Security and best possible protection
As our customers have long known and appreciated, we at TSI consistently focus on security and the best possible protection of your data. Our development team therefore frequently experiments and implements new features to improve security.
Often this happens in the background and innovations are successively released and activated. Last year, for example, we consistently removed functions to support outdated browsers such as Microsoft Internet Explorer.
This not only streamlines and speeds up the code and, hence, the perceived performance for you as a user in the portal, but also removes weak and outdated implementations that are not yet a security problem at present, but could possibly represent vulnerabilities for future attacks, especially since Internet Explorer is no longer receiving any security updates from Microsoft on a regular basis either and thus potentially becomes a virus magnet.
We therefore constantly plan ahead and ideally protect long before vulnerabilities grow into problems.
We protect long before vulnerabilities grow into problems
As we move into 2022, we are also putting another new security feature into general operation. The HTML-Content-Security-Policy – a policy that tells the browser which script files are original, trusted and from a known source – will go into production on 1 January of the New Year.
This technology has been tested for almost 12 months without any problems and promises a further boost in protection for your data. With this feature enabled, it becomes much more difficult for malicious code to extract sensitive data from your browser.
We at TSI consider this step to be important, as we have noticed an increasing number of suspicious incidents in the past months, such as browser extensions interfering with the displayed information in TSI Monitor.
Unfortunately, the free open-source web browser Firefox is also a negative example, and we have received an increasing number of problem reports. Not only is Firefox increasingly a problem because it allows for central administration via the company's IT, which sadly also frequently leads to the deactivation of automatic updates. Consequently, we often have to deal with sometimes severely outdated versions that also impair functionality. Regrettably, data protection also suffers because, according to our logs, there are numerous extensions that interfere with the displayed website content, and that includes TSI Monitor. Ideally, this would only concern ad blockers, which, when TSI Monitor is opened, should simply have nothing to do, because we naturally never display any advertising in the portal. However, these extensions often include the opposite, i.e., such that specifically add additional advertising or, in the worst case, even steal secret or personal data.

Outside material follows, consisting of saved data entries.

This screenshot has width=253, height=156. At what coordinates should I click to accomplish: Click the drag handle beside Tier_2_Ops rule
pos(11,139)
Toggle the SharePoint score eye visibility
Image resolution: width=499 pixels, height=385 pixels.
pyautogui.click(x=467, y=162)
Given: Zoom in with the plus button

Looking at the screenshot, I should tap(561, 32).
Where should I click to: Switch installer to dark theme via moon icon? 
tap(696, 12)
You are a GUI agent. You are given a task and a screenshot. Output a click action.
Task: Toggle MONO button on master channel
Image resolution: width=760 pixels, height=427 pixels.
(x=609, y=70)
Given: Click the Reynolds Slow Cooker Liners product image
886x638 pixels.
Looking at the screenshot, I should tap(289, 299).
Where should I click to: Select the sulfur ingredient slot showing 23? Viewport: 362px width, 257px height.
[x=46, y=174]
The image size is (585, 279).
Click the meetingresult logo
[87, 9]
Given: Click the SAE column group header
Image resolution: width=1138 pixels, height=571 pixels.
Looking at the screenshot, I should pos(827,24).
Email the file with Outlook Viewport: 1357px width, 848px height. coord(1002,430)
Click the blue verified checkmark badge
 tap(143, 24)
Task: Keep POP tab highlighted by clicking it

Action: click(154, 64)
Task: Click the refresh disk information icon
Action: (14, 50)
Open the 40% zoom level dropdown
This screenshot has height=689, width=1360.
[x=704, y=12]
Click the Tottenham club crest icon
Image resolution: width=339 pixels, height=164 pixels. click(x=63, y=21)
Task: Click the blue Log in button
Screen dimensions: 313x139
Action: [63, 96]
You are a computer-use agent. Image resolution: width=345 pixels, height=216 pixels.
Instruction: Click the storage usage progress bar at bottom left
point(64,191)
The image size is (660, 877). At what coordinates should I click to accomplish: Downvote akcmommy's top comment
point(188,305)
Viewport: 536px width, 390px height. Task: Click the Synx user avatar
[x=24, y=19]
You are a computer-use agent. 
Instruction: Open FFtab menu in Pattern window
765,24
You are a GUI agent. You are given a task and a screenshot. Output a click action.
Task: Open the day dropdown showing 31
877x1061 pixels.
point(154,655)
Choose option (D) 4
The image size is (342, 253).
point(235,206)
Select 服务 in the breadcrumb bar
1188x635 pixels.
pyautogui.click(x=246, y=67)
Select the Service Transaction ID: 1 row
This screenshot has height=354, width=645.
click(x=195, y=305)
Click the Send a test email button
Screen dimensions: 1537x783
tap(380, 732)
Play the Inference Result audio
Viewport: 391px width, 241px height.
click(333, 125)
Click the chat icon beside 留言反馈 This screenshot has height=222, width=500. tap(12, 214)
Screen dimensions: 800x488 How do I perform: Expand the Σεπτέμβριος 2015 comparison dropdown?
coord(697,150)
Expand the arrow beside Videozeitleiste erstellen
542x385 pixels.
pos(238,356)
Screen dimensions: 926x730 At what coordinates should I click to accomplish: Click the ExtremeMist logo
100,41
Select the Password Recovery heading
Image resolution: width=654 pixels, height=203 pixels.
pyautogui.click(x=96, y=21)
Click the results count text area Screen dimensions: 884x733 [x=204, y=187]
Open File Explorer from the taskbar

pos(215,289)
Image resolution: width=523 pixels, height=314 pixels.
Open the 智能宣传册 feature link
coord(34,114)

So far, we have only been able to regularly and repeatedly advise our customers to keep their browsers up to date and regularly install all updates for their operating systems as soon as possible. Based on our latest findings, this is apparently only moderately satisfactory, because – as is so often the case – more pressing matters come first.
With the new content-security-policy, we now for the first time have the possibility to clearly inform your browser which parts actually originate from trustworthy sources by TSI and can thus automatically block unauthorised programmes and extensions.
Of course, the creators of these extensions will also go to great lengths to circumvent any protective measures.
Therefore, nevertheless: Keep your browser and your systems up to date!